#### What to do:
Return all lines of the data in which the string "menu" occurs.

--- Material for this task ---

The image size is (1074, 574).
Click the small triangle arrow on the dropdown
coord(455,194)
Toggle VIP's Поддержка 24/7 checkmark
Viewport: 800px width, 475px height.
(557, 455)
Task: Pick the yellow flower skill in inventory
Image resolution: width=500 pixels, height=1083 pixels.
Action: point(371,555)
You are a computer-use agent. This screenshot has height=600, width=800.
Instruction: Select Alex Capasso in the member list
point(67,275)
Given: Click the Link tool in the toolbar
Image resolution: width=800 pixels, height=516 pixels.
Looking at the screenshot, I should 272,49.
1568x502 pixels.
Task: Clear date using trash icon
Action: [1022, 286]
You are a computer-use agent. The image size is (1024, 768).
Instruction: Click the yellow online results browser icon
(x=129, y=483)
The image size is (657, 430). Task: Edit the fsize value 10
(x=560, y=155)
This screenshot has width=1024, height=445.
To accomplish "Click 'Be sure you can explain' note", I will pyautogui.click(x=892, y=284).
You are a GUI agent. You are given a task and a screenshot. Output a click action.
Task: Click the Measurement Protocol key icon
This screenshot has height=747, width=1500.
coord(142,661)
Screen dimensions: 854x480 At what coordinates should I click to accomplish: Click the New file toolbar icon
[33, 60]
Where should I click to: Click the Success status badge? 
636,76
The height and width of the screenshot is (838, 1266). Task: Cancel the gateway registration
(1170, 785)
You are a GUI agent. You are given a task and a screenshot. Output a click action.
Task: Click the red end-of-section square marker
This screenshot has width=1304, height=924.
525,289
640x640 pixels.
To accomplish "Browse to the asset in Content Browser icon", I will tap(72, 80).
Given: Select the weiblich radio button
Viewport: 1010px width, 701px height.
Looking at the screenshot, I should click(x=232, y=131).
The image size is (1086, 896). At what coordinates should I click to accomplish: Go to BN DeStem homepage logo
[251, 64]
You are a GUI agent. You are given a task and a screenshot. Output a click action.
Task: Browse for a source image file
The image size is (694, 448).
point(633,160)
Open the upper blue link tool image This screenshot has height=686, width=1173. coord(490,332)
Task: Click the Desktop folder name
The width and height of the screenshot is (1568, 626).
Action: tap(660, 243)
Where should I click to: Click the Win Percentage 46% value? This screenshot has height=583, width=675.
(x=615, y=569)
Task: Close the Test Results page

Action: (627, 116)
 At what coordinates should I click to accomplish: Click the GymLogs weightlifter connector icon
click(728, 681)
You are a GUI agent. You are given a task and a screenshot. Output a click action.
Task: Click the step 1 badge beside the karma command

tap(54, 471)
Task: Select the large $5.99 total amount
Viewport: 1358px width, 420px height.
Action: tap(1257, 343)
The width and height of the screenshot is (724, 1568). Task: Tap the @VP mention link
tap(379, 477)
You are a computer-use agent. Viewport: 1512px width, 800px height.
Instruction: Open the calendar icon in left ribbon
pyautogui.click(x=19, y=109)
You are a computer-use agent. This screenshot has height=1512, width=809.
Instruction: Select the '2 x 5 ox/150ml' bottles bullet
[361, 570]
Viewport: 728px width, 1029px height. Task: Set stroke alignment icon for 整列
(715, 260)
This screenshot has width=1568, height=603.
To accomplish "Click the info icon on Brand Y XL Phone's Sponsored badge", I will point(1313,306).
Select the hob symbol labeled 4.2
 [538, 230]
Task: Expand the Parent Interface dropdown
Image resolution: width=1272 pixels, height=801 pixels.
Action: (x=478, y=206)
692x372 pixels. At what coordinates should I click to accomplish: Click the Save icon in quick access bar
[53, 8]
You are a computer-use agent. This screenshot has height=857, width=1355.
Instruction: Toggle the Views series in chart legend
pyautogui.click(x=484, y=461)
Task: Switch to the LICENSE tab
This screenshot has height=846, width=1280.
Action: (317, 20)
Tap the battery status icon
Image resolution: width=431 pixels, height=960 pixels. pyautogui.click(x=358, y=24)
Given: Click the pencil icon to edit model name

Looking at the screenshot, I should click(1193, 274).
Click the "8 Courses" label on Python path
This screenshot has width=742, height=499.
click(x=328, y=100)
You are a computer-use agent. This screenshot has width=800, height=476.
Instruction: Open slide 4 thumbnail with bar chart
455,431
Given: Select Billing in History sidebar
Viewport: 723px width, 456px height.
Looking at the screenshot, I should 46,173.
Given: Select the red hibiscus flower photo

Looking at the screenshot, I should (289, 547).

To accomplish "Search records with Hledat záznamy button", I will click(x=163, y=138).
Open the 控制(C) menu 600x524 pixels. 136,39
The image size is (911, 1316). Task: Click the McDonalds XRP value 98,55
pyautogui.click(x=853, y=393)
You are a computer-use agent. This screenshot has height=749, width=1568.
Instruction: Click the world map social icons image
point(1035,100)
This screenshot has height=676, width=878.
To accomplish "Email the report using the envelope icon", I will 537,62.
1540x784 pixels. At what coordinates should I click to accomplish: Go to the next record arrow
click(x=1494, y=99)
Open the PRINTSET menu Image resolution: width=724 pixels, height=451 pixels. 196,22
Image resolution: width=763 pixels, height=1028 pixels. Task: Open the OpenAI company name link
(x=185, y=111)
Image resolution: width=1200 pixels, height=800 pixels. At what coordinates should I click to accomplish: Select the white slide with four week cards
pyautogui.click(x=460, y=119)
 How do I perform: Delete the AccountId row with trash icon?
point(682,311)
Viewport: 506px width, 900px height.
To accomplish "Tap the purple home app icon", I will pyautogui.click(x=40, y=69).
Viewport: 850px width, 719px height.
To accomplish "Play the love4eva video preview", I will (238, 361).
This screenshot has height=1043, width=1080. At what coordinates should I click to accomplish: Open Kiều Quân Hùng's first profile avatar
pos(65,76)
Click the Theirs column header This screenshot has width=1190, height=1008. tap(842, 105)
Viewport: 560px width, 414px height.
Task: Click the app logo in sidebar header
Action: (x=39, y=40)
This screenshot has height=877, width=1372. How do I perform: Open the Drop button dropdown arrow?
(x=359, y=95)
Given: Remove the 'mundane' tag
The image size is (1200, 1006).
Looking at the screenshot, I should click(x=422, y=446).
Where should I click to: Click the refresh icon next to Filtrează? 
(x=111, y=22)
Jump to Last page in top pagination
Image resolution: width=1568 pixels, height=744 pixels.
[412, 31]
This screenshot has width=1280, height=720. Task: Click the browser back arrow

---

#### Expected answer:
Open the 控制(C) menu 600x524 pixels. 136,39
Open the PRINTSET menu Image resolution: width=724 pixels, height=451 pixels. 196,22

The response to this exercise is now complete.